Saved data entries
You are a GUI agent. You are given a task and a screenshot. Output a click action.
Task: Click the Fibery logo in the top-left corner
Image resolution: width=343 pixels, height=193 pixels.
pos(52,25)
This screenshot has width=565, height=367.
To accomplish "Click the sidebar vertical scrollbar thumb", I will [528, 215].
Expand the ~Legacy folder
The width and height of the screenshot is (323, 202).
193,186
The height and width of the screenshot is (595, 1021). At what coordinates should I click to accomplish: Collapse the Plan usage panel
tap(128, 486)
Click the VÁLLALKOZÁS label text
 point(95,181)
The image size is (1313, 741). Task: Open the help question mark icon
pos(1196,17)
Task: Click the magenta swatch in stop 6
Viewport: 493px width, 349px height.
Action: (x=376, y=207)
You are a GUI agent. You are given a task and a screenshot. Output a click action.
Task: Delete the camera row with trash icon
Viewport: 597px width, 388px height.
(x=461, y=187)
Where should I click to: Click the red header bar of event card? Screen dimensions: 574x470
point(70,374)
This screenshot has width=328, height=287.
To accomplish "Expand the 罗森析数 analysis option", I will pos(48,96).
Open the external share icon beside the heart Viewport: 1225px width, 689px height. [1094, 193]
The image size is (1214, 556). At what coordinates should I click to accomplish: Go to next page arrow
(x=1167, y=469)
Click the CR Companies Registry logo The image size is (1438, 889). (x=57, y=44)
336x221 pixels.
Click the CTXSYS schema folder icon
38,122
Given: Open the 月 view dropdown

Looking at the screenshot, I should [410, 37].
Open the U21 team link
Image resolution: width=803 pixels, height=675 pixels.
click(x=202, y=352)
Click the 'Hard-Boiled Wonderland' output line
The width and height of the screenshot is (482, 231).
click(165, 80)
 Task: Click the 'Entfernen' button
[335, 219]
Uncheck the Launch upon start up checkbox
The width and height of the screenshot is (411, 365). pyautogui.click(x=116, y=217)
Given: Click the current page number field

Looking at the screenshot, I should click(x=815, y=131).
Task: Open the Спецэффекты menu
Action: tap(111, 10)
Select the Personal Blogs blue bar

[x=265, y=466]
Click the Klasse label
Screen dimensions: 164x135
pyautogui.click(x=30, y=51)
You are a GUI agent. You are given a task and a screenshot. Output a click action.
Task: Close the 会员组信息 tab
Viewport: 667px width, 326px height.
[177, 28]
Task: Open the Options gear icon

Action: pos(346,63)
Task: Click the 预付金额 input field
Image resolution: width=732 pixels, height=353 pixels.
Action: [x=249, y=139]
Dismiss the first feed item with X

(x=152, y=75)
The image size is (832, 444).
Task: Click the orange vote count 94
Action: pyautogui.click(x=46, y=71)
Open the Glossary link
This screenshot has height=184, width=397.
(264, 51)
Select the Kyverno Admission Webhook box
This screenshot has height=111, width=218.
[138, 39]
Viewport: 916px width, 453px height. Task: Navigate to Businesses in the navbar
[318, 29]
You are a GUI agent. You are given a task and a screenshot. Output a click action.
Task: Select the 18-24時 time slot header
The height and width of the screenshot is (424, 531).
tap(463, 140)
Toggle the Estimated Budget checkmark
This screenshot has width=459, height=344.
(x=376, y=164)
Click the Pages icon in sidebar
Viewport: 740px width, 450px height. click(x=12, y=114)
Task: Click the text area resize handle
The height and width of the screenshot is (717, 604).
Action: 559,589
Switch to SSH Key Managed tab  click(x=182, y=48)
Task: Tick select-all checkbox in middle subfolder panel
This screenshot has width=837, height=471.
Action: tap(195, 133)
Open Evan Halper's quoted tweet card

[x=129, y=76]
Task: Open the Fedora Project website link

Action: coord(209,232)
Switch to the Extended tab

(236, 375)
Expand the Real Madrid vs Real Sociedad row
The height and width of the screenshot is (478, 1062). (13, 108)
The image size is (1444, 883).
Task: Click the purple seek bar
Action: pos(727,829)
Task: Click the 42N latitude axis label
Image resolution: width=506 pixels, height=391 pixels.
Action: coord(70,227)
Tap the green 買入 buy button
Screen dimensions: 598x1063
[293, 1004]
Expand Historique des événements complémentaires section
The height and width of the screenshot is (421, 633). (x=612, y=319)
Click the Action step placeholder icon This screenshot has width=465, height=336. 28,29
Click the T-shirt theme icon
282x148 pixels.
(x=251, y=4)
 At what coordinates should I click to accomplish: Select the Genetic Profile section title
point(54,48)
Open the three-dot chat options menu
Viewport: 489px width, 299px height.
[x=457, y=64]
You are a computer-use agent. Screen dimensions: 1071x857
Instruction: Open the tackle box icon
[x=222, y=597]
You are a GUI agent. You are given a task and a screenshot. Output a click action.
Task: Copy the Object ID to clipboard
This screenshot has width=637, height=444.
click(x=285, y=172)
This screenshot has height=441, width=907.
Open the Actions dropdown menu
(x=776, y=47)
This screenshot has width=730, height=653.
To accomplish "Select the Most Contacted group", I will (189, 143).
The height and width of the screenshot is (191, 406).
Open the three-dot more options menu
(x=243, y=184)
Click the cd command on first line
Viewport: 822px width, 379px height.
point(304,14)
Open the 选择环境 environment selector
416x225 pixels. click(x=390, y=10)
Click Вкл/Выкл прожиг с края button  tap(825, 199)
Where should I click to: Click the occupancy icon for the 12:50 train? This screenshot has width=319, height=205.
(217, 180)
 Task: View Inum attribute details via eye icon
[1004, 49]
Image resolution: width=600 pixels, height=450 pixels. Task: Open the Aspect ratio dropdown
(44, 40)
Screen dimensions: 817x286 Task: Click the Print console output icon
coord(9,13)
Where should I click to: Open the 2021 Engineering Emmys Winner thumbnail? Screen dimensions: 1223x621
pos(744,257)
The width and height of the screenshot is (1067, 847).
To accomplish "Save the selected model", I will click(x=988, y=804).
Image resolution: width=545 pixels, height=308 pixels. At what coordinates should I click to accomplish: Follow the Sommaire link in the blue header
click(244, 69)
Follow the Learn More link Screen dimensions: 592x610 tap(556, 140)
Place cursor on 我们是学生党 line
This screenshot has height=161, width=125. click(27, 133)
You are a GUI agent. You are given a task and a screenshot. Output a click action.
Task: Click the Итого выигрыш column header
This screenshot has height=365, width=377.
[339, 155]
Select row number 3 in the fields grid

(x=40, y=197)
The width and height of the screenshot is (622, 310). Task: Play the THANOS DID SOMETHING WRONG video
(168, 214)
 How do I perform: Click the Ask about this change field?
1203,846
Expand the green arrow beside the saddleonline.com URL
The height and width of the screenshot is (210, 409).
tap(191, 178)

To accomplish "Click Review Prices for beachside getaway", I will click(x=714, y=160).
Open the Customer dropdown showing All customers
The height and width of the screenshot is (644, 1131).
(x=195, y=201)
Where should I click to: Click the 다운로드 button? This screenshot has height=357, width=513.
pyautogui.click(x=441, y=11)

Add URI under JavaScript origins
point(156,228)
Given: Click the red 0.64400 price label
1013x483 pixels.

EXERCISE: Gather from the entries above all lines that include the string "logo".

ANSWER BOX:
Task: Click the Fibery logo in the top-left corner
Click the CR Companies Registry logo The image size is (1438, 889). (x=57, y=44)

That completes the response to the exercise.